Delivery services | Longest strike at Lieferando
According to the Food, Beverages and Catering Union (NGG), more than 100 employees of the Lieferando delivery service in Hamburg went on strike over the weekend. The NGG called for a 36-hour strike – the longest in the company's history. "I'm very pleased with the turnout," said NGG union member Mark Baumeister in an interview with "nd." Lieferando employs around 500 people in Hamburg.
For two years, the NGG (National Union of German Trade Unions) has been demanding a collective bargaining agreement for the company's approximately 6,000 employees nationwide. But the parent company Just Eat Takeaway is blocking this, Baumeister criticizes. "After the high inflation of recent years, a collective bargaining agreement is long overdue," he explains the strike.
A collective bargaining agreement is all the more urgent because, starting in August, so-called "order bonuses," which earned drivers several hundred euros a month, are to be abolished. According to the union, this affects slightly less than half of couriers. A Bundestag report shows that these bonuses encourage risky behavior on the road. The NGG (National Transport and Goods Union) is calling for a legally compliant collective bargaining agreement instead.
Spin-offs and precarious jobs
The NGG also accuses Lieferando of building a "shadow fleet." Employees are laid off and rehired through subcontractors under precarious conditions. After closing its logistics operations in Austria, Lieferando also laid off around 500 drivers in Berlin . Companies like Fleetlery subsequently allegedly rehired them under worse conditions.
The subcontractor describes itself as a "partner for temporary employment and temporary worker placement in the courier service." Union sources say that such service providers sometimes pay wages in cash, violate minimum wage regulations, and fail to announce working hours. Fleetlery had not responded by press time.
The NGG suspects that Lieferando's approach is intended to circumvent the EU Platform Directive , which is to be implemented into national law by December 2026. The directive stipulates that platform companies are liable for subcontractors and that employees are automatically considered permanent employees if certain criteria are met. "To circumvent this, Lieferando relies on work contracts and temporary employment," Baumeister criticizes.
Company rejects allegations
A spokesperson for Lieferando rejected the criticism in response to an inquiry from "nd." The accusation that the company lays off employees and then hires them back at lower rates through subcontractors is "grossly misleading." The company does not share contact details and has not laid off drivers in Berlin "to any significant extent."
Regarding the elimination of bonuses, the company explained that most drivers commute by bicycle and would not be affected. They earn an average of over €14 per hour in Germany, and in any case, above the minimum wage. Furthermore, a works agreement for a new bonus model was presented to the works councils.
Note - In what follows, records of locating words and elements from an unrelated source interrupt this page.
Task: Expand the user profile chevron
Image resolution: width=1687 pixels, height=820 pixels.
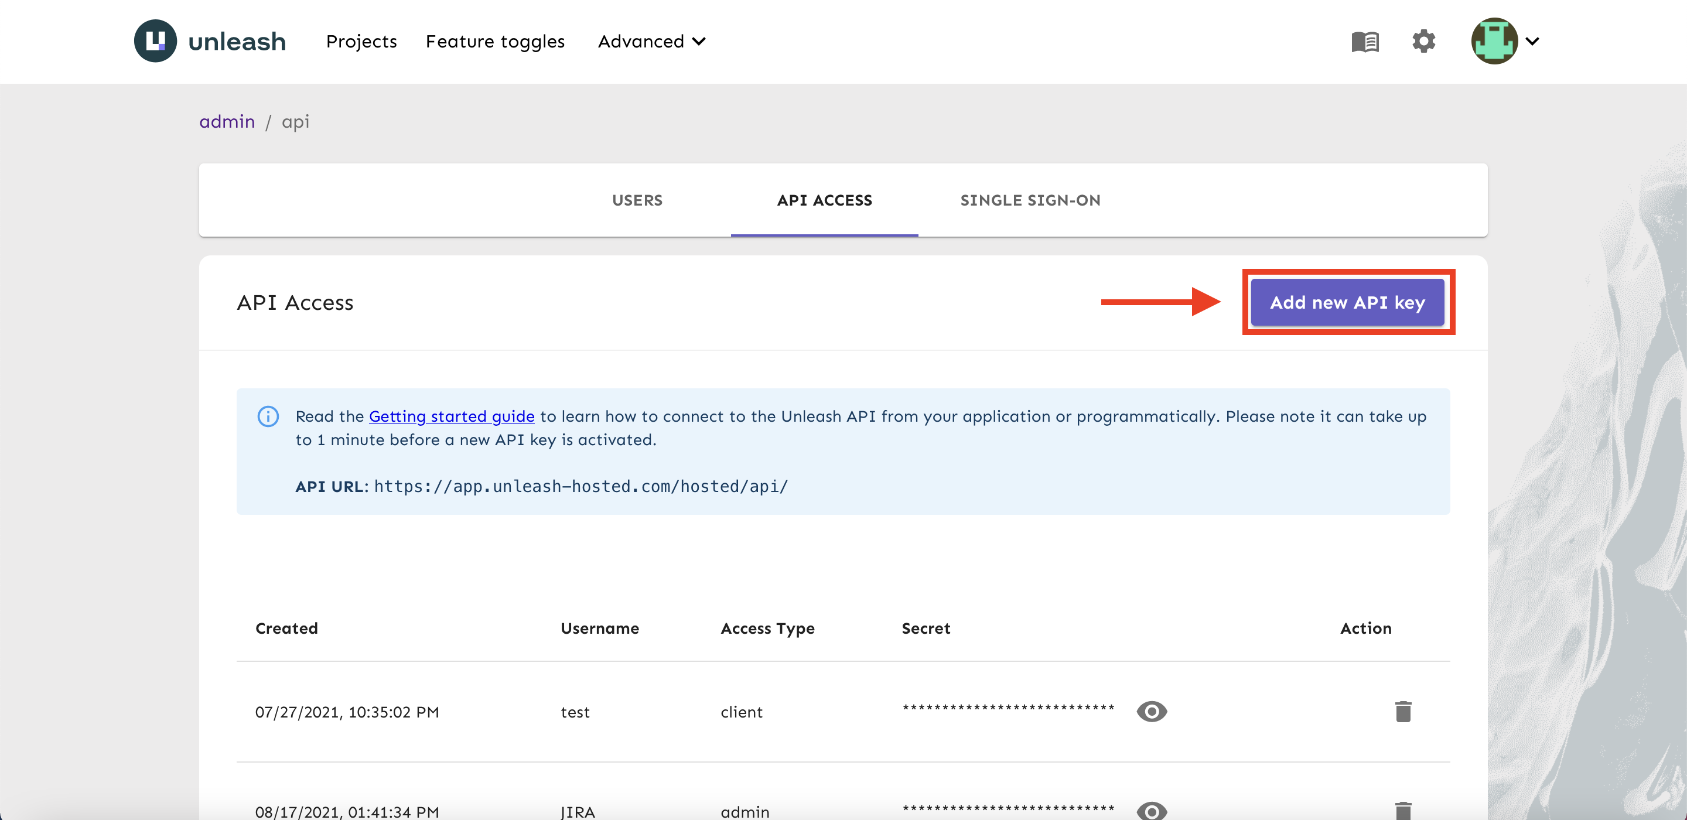Action: tap(1532, 41)
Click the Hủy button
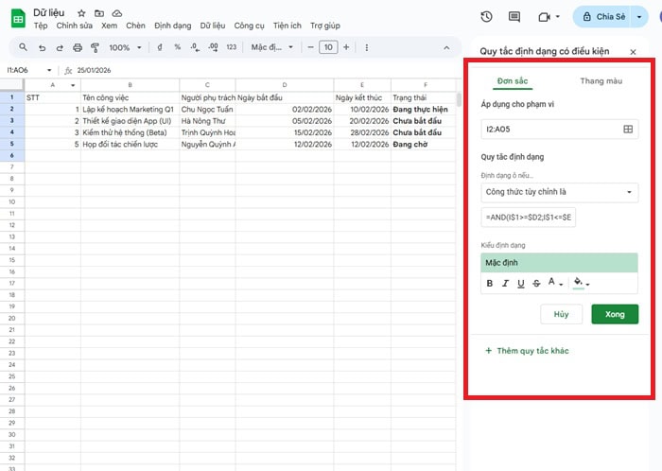The height and width of the screenshot is (471, 662). coord(561,314)
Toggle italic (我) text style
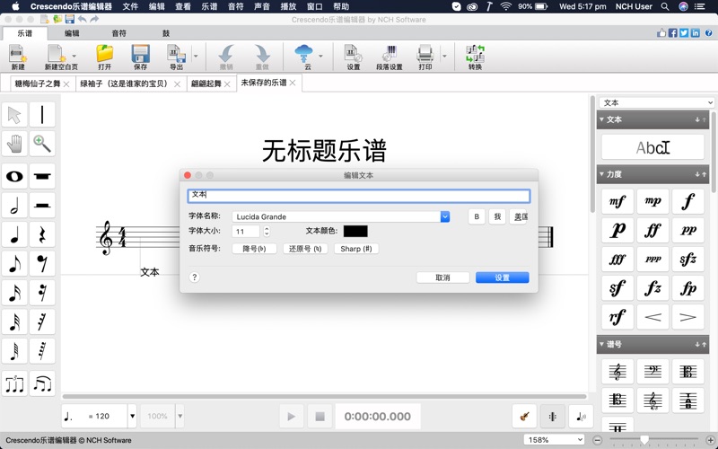The image size is (718, 449). coord(497,216)
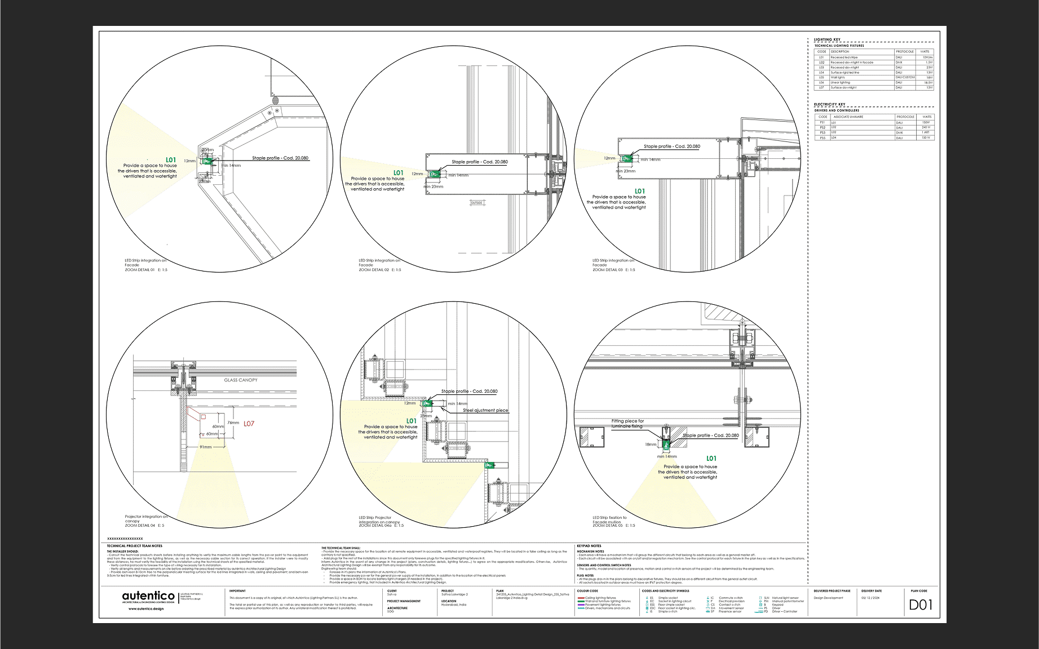Click the Natural light sensor (SLN) symbol
Image resolution: width=1039 pixels, height=649 pixels.
point(761,598)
No cooperation with the union?
NGG union representative Baumann disagrees: The job cuts aren't just about layoffs, but also about expiring fixed-term contracts. Furthermore, the claim that there is a works agreement on bonuses ready for signature is false. The union should be responsible for such negotiations, "not the works councils," he emphasizes. According to NGG, Lieferando refuses to cooperate with the union.
When asked about the demand for a collective bargaining agreement, the company stated that this would exacerbate competitive disparities . "Lieferando is currently the only food ordering platform with a direct employment model on the market." A collective bargaining agreement would result in even fewer providers employing drivers directly, to the detriment of the rights and salaries of drivers across the industry, the statement states.
The NGG therefore proposes a generally binding collective agreement to set standards for the entire industry. They have already consulted with politicians, who support this idea. The Federal Ministry of Labor can declare collective agreements generally binding by decree, so that they apply to the entire industry.
Stable economic situation and takeover
Just Eat Takeaway increased its adjusted pre-tax profit (EBITDA) in Northern Europe by five million euros in 2024. The region includes countries such as Germany, Poland, and the Netherlands, with Germany being the largest market. User numbers remained stable at 30 million.
Despite profitability, the company's financial flexibility is limited. At the same time, Just Eat Takeaway is facing a takeover by Prosus, the South African major shareholder of Delivery Hero. The deal, valued at €4.1 billion, is expected to be completed by the end of the year. Critics fear further restructuring at the expense of employees.
Meanwhile, the NGG strike wave continues. "Hamburg is just the beginning. Lieferando makes the most profit in the big cities. We're making them our strike cities," announced union secretary Vincent Orth.